The 5 Things You Need To Know About RDP
Reading time – 1:49; Viewing time – 3:30 . . .
At a 2007 Democratic Candidates Debate, Joe Biden famously said about Rudy Giuliani, “There’s only three things he mentions in a sentence: a noun, a verb and 9/11.”
The cause of this behavior was recently discovered to be Reality Denial Psychosis, or RDP. Here is how it manifests itself today.
There are still three things Rudy Giuliani mentions in a sentence, but the pattern is slightly different: a noun, a verb and trash talking Hillary Clinton with imaginary scandals.
There are others who suffer from this tragic brain disorder. Kellyanne Conway can’t seem to remove that plastic smile, as she does one Giuliani after another, pathologically and seamlessly shifting from any topic into an unconnected attack on Hillary Clinton. Boris Epshteyn does the same thing, although he doesn’t smile as he rips yet more angry fantasy from the air and talks over everyone.
Donald Trump has his own RDP pattern, but expecting from Trump a noun, a verb and then anything related to the noun and verb will only lead to frustration. Indeed, when people suffer from RDP we should expect disconnected fantasy.

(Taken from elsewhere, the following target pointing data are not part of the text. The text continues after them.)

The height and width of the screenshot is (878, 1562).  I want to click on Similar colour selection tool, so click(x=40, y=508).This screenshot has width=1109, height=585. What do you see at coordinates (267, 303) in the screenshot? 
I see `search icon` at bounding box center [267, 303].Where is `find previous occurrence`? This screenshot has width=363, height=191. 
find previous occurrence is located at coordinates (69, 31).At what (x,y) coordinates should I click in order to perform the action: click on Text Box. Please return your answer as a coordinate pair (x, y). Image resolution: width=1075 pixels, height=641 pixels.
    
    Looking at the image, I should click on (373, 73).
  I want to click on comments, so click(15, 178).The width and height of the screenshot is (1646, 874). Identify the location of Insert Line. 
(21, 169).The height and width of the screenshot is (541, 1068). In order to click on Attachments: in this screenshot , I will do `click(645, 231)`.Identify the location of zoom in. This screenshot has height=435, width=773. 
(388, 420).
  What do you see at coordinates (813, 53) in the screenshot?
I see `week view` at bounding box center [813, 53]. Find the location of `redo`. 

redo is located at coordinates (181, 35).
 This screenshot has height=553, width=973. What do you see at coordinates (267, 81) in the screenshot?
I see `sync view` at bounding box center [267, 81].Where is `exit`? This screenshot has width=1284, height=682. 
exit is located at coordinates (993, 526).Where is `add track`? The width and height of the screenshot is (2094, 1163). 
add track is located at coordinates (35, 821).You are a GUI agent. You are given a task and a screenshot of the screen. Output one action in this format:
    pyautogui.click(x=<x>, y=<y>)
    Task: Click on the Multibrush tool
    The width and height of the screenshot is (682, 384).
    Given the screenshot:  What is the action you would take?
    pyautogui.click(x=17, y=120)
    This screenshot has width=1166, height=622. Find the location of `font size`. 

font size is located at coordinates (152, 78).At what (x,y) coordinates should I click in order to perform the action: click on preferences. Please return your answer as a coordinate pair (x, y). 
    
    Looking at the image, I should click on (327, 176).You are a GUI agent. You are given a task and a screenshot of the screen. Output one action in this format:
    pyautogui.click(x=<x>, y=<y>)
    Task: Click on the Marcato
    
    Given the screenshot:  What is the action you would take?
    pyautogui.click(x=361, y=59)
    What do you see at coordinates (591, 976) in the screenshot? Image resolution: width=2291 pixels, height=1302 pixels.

For example, Trump received not one, but two national security briefings. He was told directly and in no uncertain terms the same thing the nation was told, that the Russians are behind the hacking to affect the outcome of our national election. Nevertheless, he denied that connection on stage during the second debate. He even questioned if hacking had happened at all. It is reported that because of Trump’s blizzard of words, neither the noun nor the verb has yet been found.
Sadly, Trump and his surrogates all suffer from this not-rare-enough disease. The primary symptoms of Reality Denial Psychosis are quite real:
- The inability to recognize facts.
- An overwhelming desire to ignore the topic at hand and instead blurt fantasies.
- The ability of the disease afflicted to deny straight-faced what they have previously said, statements which are recorded for anyone to easily fact check.
- The strange need to rationalize deplorable behavior, like suggesting that criminally misogynistic “locker room” banter among male adults is somehow okay.
- Seeing oneself as a victim whenever confronted by adverse reality. This is often compounded by recurring claims that “The system is rigged” any time an RDP infected subject loses or thinks he will lose. Even with extensive treatment, most patients never overcome their “poor me” mental limitation and instead live their entire lives tragically both feeling sorry for themselves and enlisting others to whine along with them.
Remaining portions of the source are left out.